-
Notifications
You must be signed in to change notification settings - Fork 323
Description
Sorry this issue is generated by AI and I hope you can get my point. If you have any problem please reply me.
Summary
When restoring Brax PPO (and likely SAC and other agents) training from a checkpoint using restore_checkpoint_path, the training performance consistently degrades initially before recovering. Investigation reveals that optimizer state (Adam momentum and statistics) is not saved or restored, causing the optimizer to restart from scratch while using trained network weights.
Steps to Reproduce
- Train a PPO agent for N steps:
from brax.training.agents.ppo import train as ppo
train_fn = ppo.train(
environment=env,
num_timesteps=1_000_000,
episode_length=1000,
num_envs=2048,
# ... other config
)
make_inference_fn, params, metrics = train_fn(
environment_fn=env_fn,
progress_fn=progress_fn,
)
# Save checkpoint
from brax.training.agents.ppo import checkpoint
config = checkpoint.network_config(
observation_size=env.observation_size,
action_size=env.action_size,
normalize_observations=True,
)
checkpoint.save('checkpoint_path', step=1000, params=params, config=config)- Restore training from the checkpoint:
train_fn = ppo.train(
environment=env,
num_timesteps=2_000_000,
restore_checkpoint_path='checkpoint_path/000000001000', # Restore from checkpoint
# ... same config
)
make_inference_fn, params, metrics = train_fn(...)- Observe that training metrics (reward, value loss, policy loss) show degradation immediately after restoration before gradually recovering.
Expected Behavior
When restoring from a checkpoint, training should continue seamlessly with similar performance characteristics as if training had never stopped.
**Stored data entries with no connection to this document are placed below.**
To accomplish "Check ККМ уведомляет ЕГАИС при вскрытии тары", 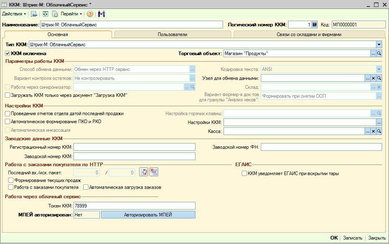I will [244, 173].
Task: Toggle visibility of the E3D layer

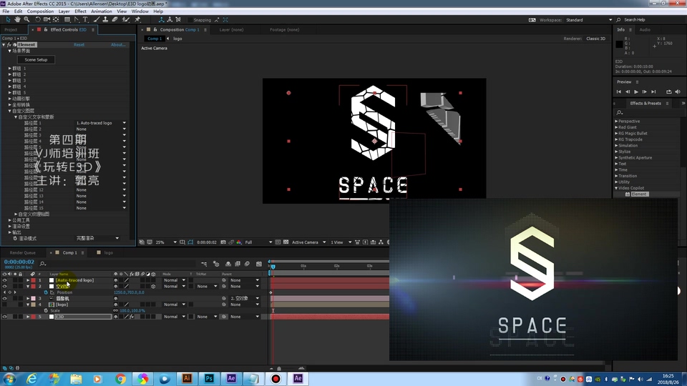Action: pos(5,316)
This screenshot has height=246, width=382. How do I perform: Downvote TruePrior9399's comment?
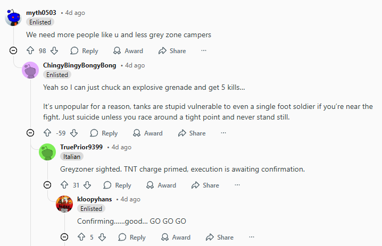click(x=87, y=185)
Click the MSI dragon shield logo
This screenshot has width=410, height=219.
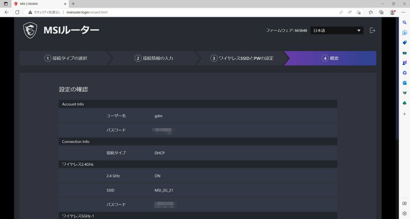pos(30,30)
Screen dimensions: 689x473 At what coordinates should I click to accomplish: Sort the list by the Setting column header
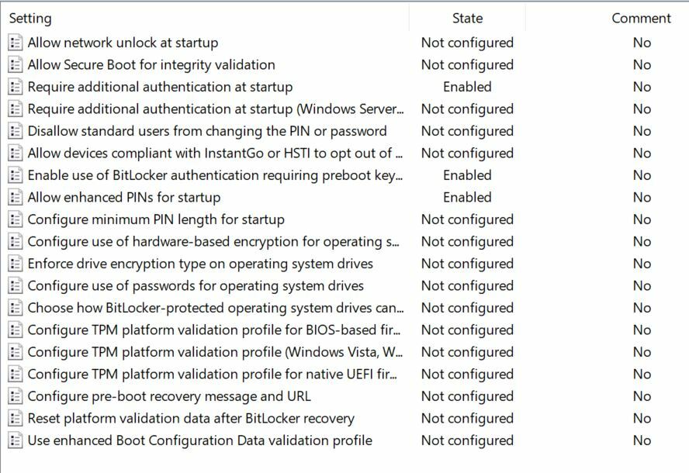tap(30, 18)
The optimizer should maintain its momentum and adaptive learning rate statistics.
Actual Behavior
Training performance degrades after checkpoint restoration:
- Lower rewards initially
- Higher losses (value, policy)
- Training needs time to "re-converge" to previous performance levels
- Optimizer appears to be starting from scratch despite network weights being restored
Root Cause Analysis
Current Checkpoint Format
File: brax/training/agents/ppo/train.py (lines 739-742)
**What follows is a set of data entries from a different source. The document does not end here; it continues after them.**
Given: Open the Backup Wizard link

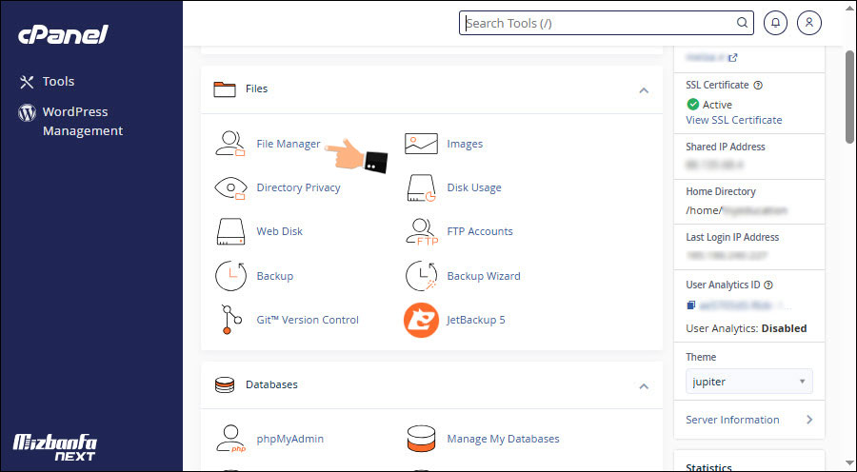Looking at the screenshot, I should click(483, 276).
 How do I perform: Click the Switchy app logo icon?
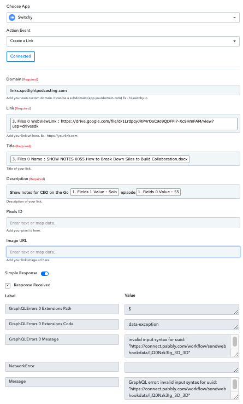[x=12, y=18]
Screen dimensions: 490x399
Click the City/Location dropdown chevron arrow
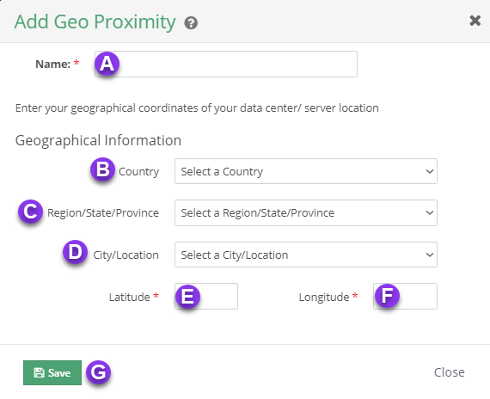[430, 255]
The checkpoint saves only a 3-element tuple:
params = (
training_state.normalizer_params, # [0] Observation normalization
training_state.params.policy, # [1] Policy network
training_state.params.value, # [2] Value network
)TrainingState Structure
File: brax/training/agents/ppo/train.py (lines 105-109)
@flax.struct.dataclass
class TrainingState:
"""Contains training state for the learner."""
optimizer_state: optax.OptState
params: PPONetworkParams
normalizer_params: running_statistics.RunningStatisticsState
env_steps: types.UInt64Notice that TrainingState has 4 fields, but checkpoints only save data for 2 of them (normalizer_params and params).
Missing Components During Restoration
File: brax/training/agents/ppo/train.py (lines 715-733)
When restoring, the optimizer state is not restored:
if restore_checkpoint_path is not None:
params = checkpoint.load(restore_checkpoint_path)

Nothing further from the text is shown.